Records to process:
****

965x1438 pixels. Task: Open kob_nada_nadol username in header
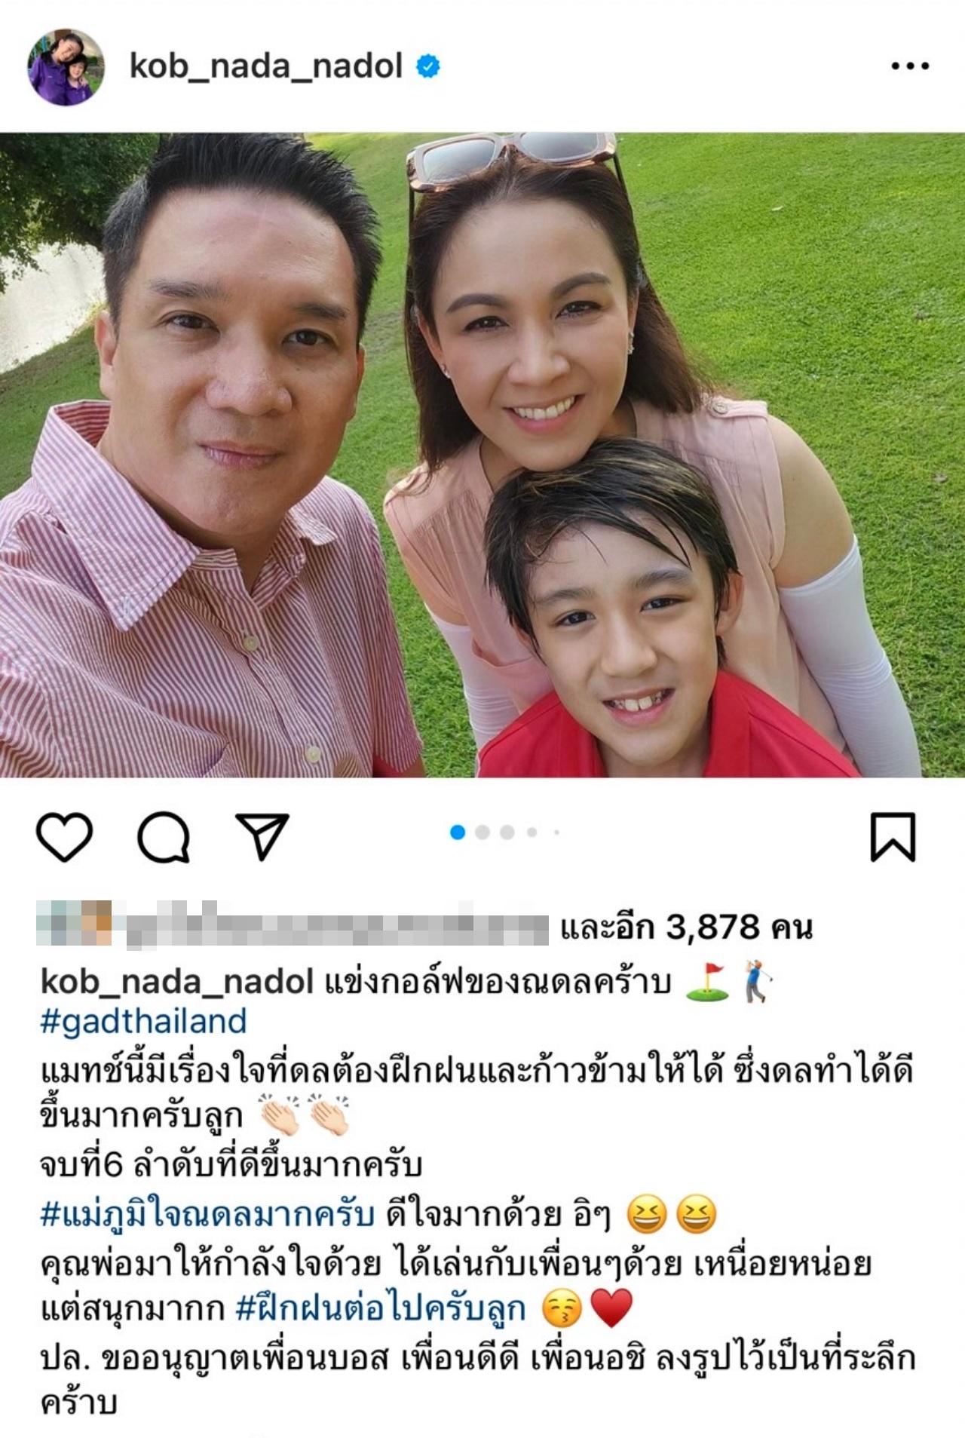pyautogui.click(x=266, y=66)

****

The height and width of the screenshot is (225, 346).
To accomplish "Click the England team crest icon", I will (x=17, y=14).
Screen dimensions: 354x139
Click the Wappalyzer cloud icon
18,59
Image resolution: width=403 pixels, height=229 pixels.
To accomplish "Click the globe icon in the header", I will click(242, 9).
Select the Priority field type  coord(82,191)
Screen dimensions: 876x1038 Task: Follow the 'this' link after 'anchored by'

****

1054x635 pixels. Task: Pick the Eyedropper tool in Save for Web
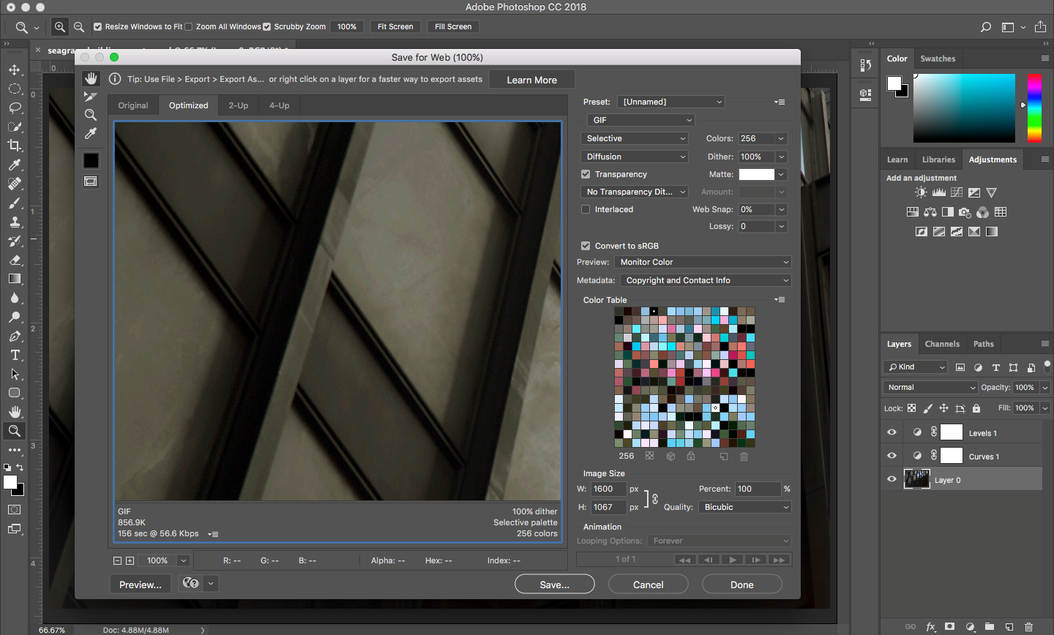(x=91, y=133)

****

Reproduce verbatim only the segment of the listing bounded by the line containing "The height and" and the line containing "Select the Priority", with both boundary lines included.

The height and width of the screenshot is (225, 346).
To accomplish "Click the England team crest icon", I will (x=17, y=14).
Screen dimensions: 354x139
Click the Wappalyzer cloud icon
18,59
Image resolution: width=403 pixels, height=229 pixels.
To accomplish "Click the globe icon in the header", I will click(242, 9).
Select the Priority field type  coord(82,191)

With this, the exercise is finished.